SOURCE DATA:

------------

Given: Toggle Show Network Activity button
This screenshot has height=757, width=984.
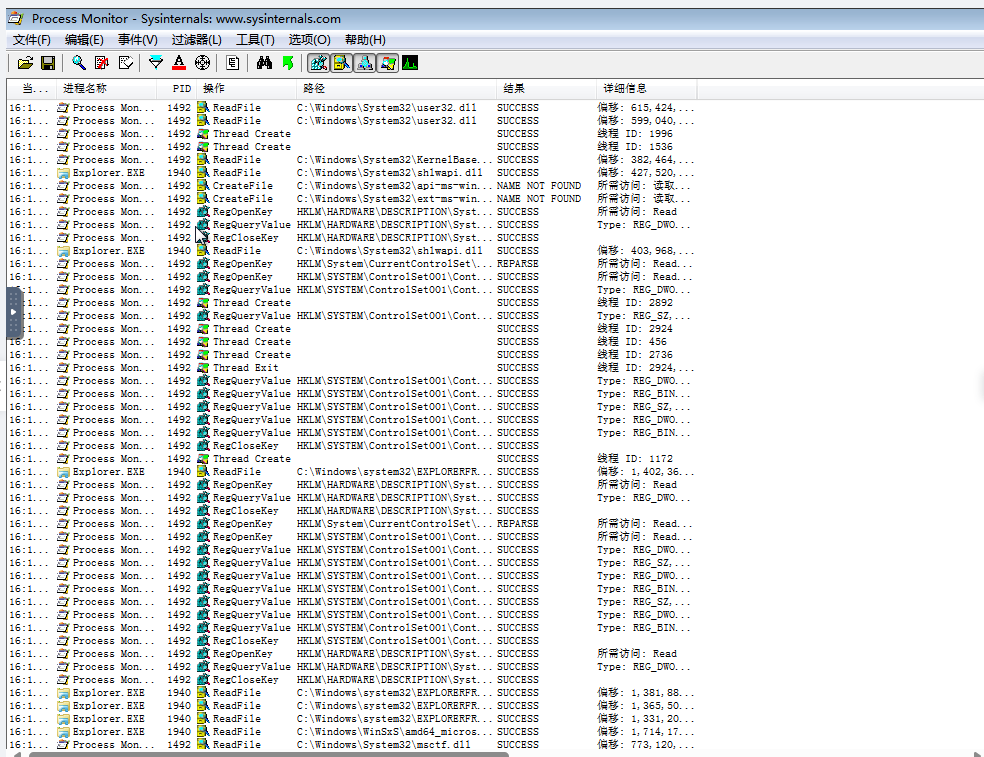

------------

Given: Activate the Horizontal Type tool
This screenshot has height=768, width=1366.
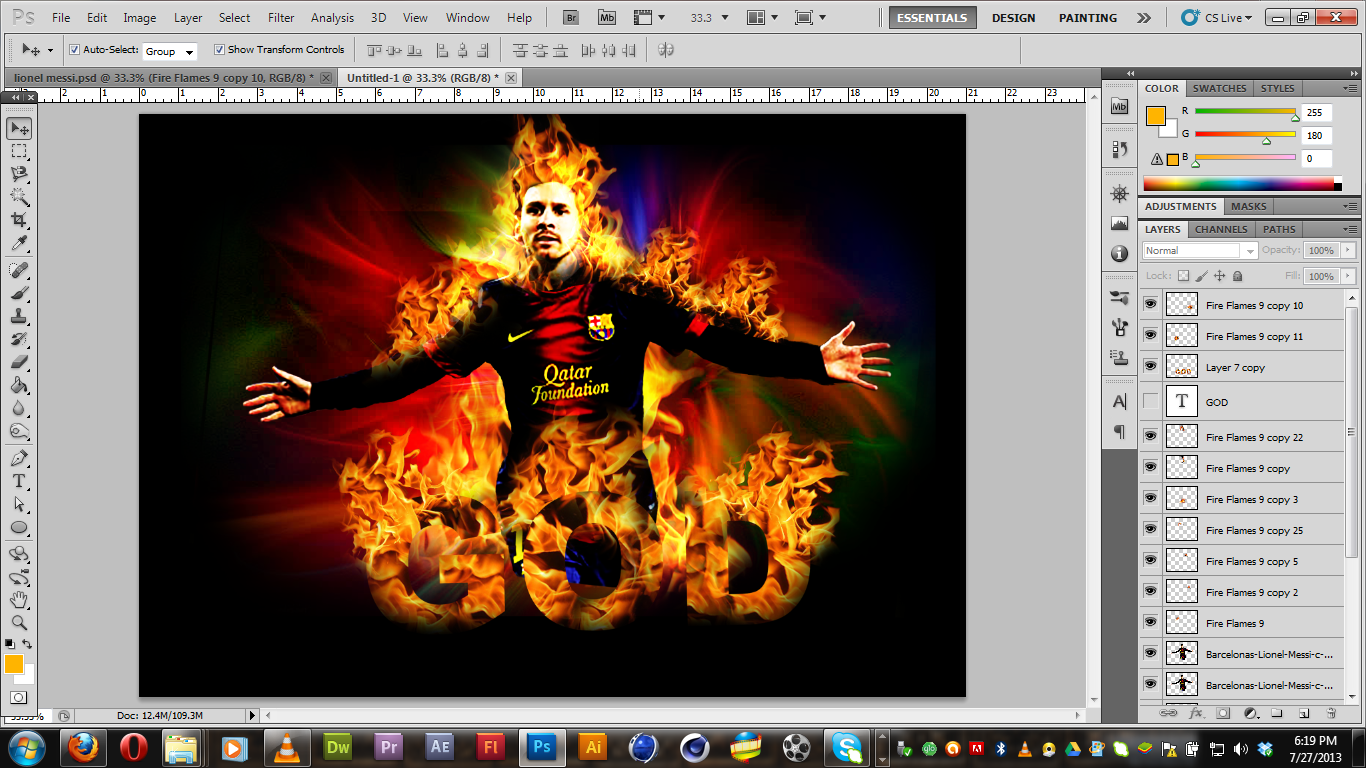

------------

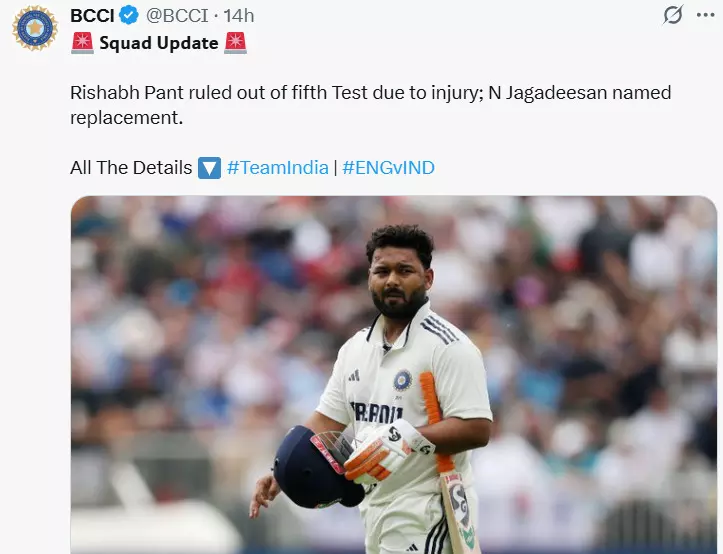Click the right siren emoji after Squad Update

------------

YOUR GOAL: Number of lines above containing "Given": give it, with no other text.

WRITTEN SOLUTION: 2